The Chinese city of Wuhan is shutting off public transport, including the airport, as authorities attempt to contain a new virus in a strategy that mirrors a Hollywood script.

The airport and train stations, as well as bus, subway and ferry networks, will be closed Thursday in amove the World Health Organization has said will not control the coronavirus outbreak and minimize its spread internationally.

The WHO’s emergency committee will meet again Thursday to discuss whether to declare a global emergency over the virus.

Inbound screening of flights from affected areas has now been introduced at airports in countries such as the US, the UK and Australia as well as airports across Asia.

READ: US expands Wuhan virus screening to Atlanta and Chicago.

Officials had been warning people in Wuhan not to travel but the decision, on the eve of the busy Chinese New Year travel period, shuts down all but private travel.

The Chinese national health commission has banned the sale of poultry in Wuhan, banned poultry and wild animals from entering the city and canceled public activities during the New Year holiday.

Figures are changing constantly but the latest reports say the death toll has climbed to 17 and there are now 500 confirmed cases of the disease.

The virus has already been detected in other parts of China, the US, Thailand, Japan and South Korea. However, a suspected Australian case tested negative.

The 2019-nCoV virus is believed to have originated in a seafood market in Wuhan that sold animals illegally.

There are fears the virus is mutating and that it could spread more easily than first thought.

China’s Centre for Disease Control said Wednesday the virus was spread mainly through the respiratory tract and that there was “a possibility of viral mutation and further spread of the disease”.

* EXERCISE DATA *
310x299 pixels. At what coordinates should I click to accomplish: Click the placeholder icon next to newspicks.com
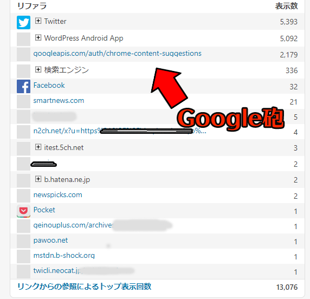coord(23,196)
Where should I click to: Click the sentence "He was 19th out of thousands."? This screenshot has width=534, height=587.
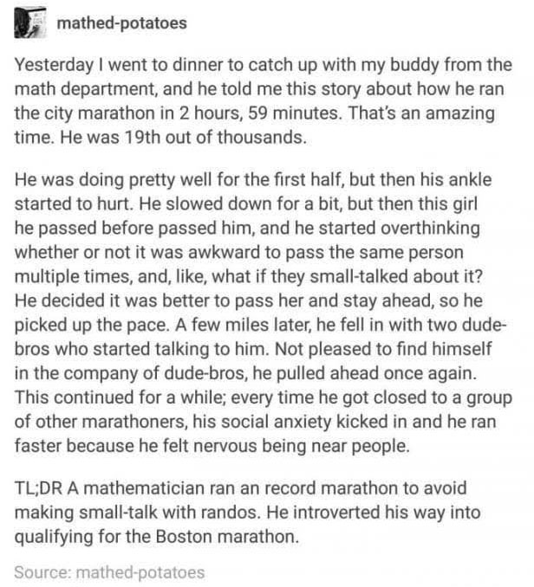183,137
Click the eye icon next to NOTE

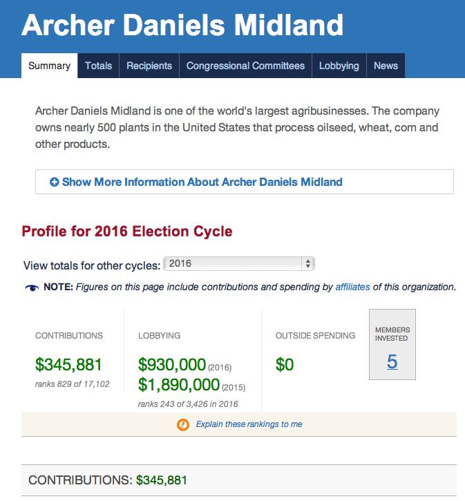tap(32, 287)
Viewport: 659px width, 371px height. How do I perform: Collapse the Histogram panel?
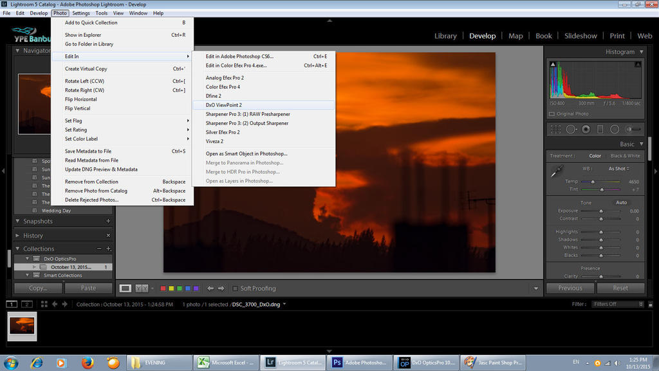(641, 52)
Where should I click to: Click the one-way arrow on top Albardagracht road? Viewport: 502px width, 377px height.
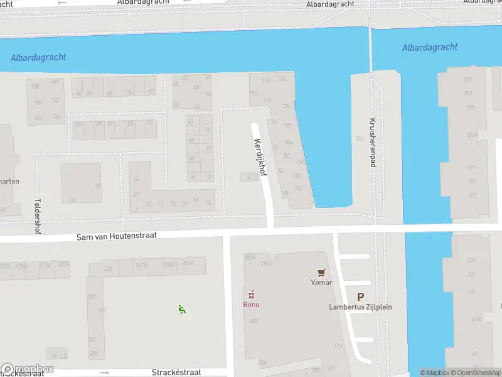[x=62, y=3]
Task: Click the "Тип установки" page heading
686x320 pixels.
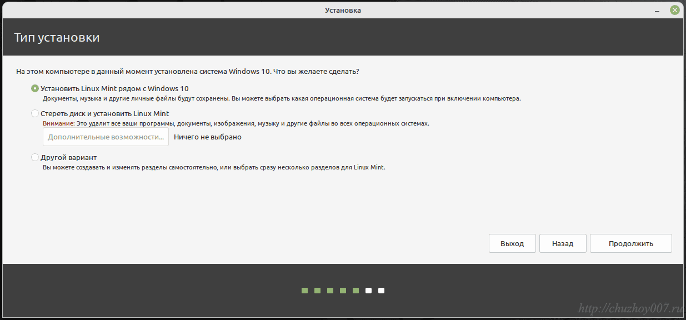Action: pyautogui.click(x=57, y=38)
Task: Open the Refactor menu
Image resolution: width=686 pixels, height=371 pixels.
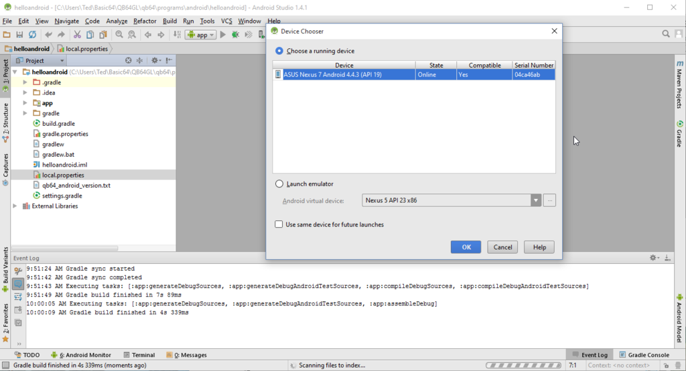Action: click(145, 21)
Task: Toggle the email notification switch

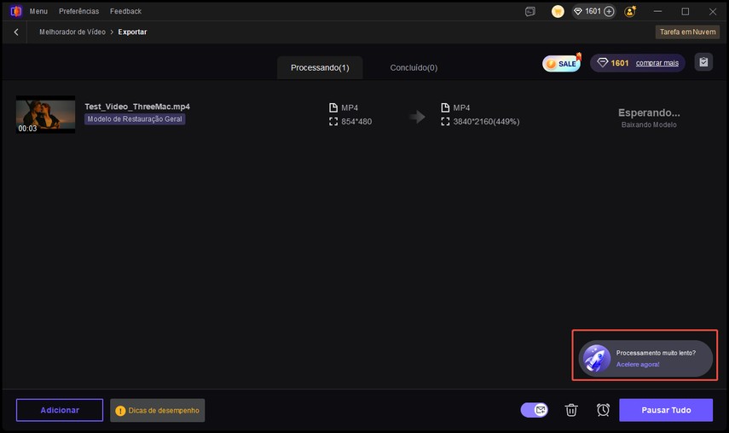Action: 535,410
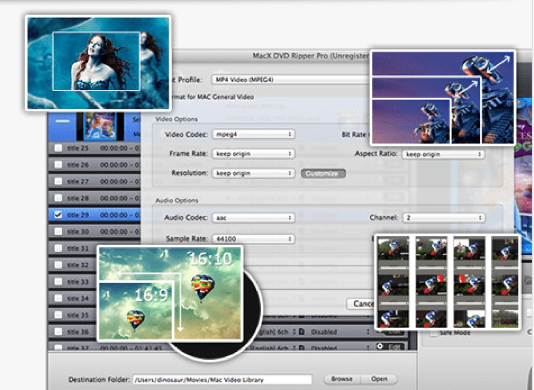534x390 pixels.
Task: Click the Destination Folder path field
Action: 223,379
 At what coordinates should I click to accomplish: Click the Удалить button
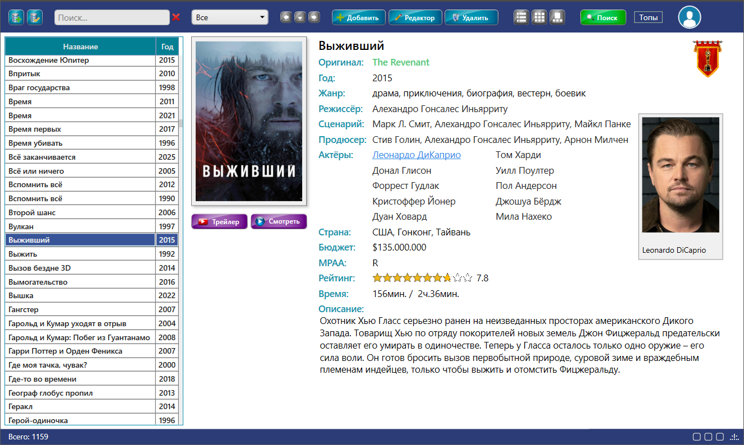click(472, 17)
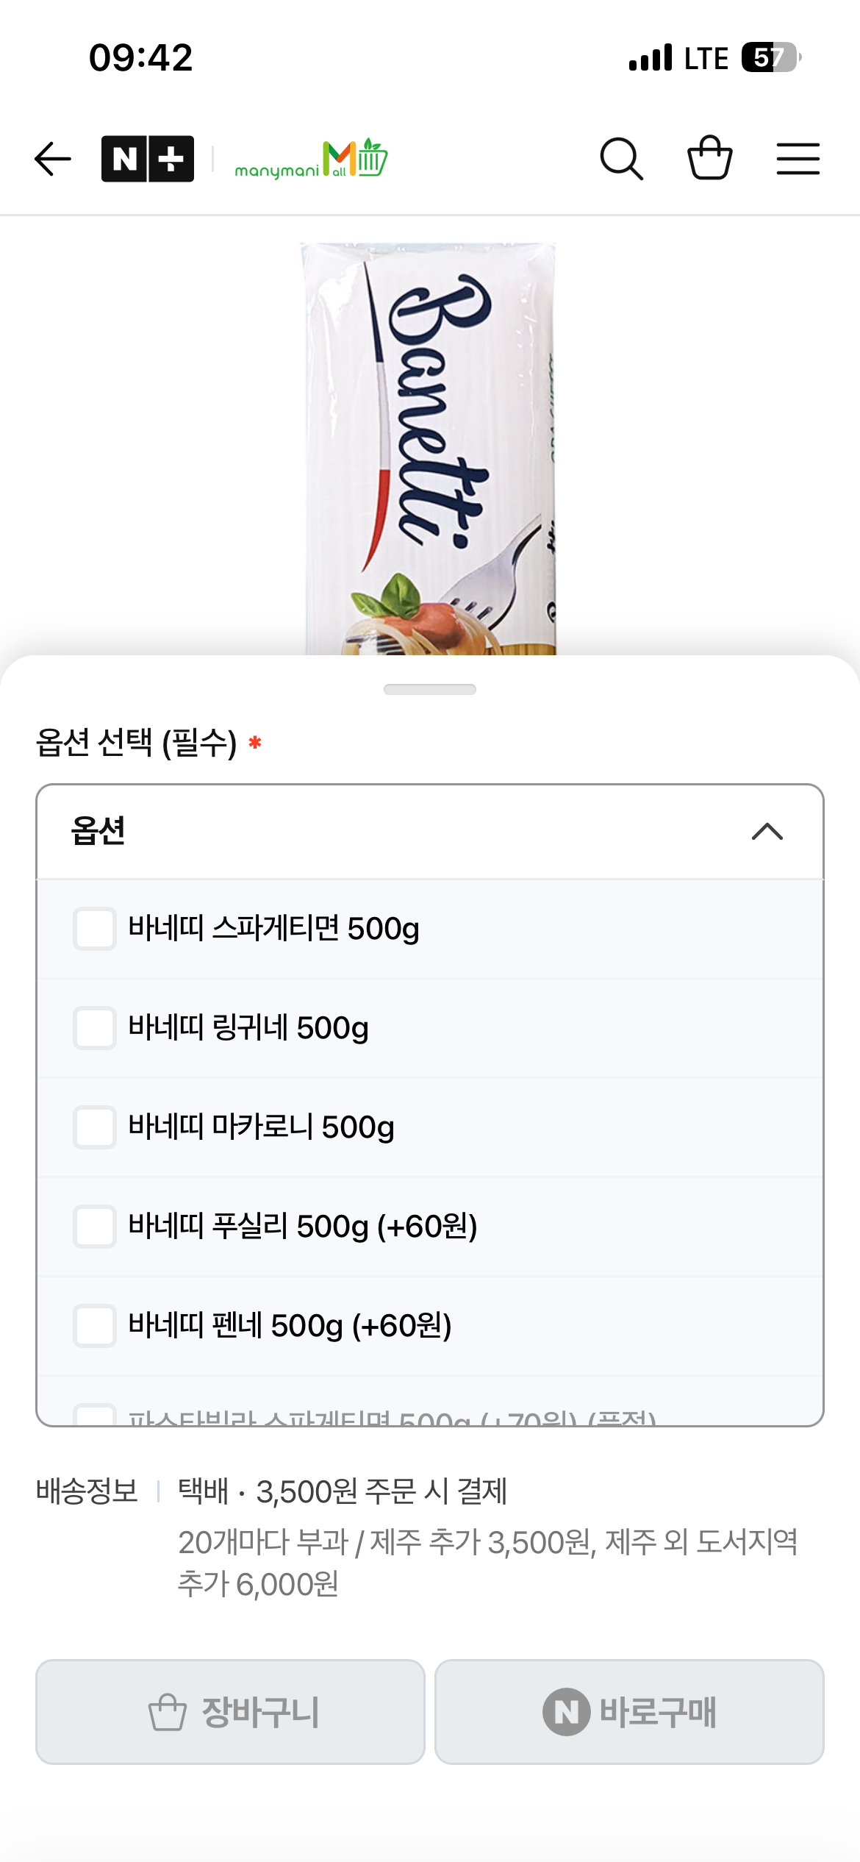Tap the Banetti pasta product image
This screenshot has height=1862, width=860.
[x=430, y=449]
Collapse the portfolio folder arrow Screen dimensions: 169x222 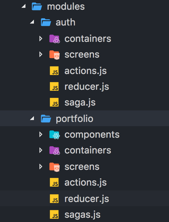point(32,118)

* ACTIVITIES *
- A) Answer these questions from the article on Wuhan's virus shutdown:
(i) What has the Chinese national health commission banned the sale of in Wuhan?
(ii) According to the latest reports, how many confirmed cases of the disease are there?
(iii) Where is the 2019-nCoV virus believed to have originated?
- B) Write the next few paragraphs of the article on Wuhan's virus shutdown, picking up after its final sentence.

* RESPONSE LIST *
- A)
(i) Poultry.
(ii) 500.
(iii) A seafood market in Wuhan that sold animals illegally.

- B)
But it does not seem as deadly as the SARS virus that killed hundreds of people in the early 2000s.

Opportunities for the disease to spread beyond China are now much greater as Chinese airlines have aggressively expanded international operations since the 2003 SARS outbreak and outbound tourism has grown substantially.

Fears about the spread of SARS had a big impact on airlines in 2002-03 as skittish travelers, particularly in Asia, canceled their travel plans.

Those worries are again surfacing and Hong Kong-based Cathay Pacific is allowing flight attendants to wear surgical masks on all routes after workers accused the airline of violating their rights by limiting the masks to routes to China.

However, the International Air Transport Association said it was too soon to gauge the impact of the outbreak.

IATA said it was closely monitoring developments and was actively enagaged with the WHO and the US Centers for Disease Control.

It noted that the WHO was advising against any travel restrictions on China “based on the information currently available on this event”.

“In case of symptoms suggestive to respiratory illness before, during or after travel, travelers are encouraged to seek medical attention and share travel history with their health care providerr,” it said.

According to the US CDC, Coronaviruses are a large family of viruses that generally circulate among animals such as camels, cats and bats.

In rare circumstances, animal coronaviruses can evolve and infect people and then spread between people, such as was the case SARS and Middle East Respiratory Syndrome (MERS).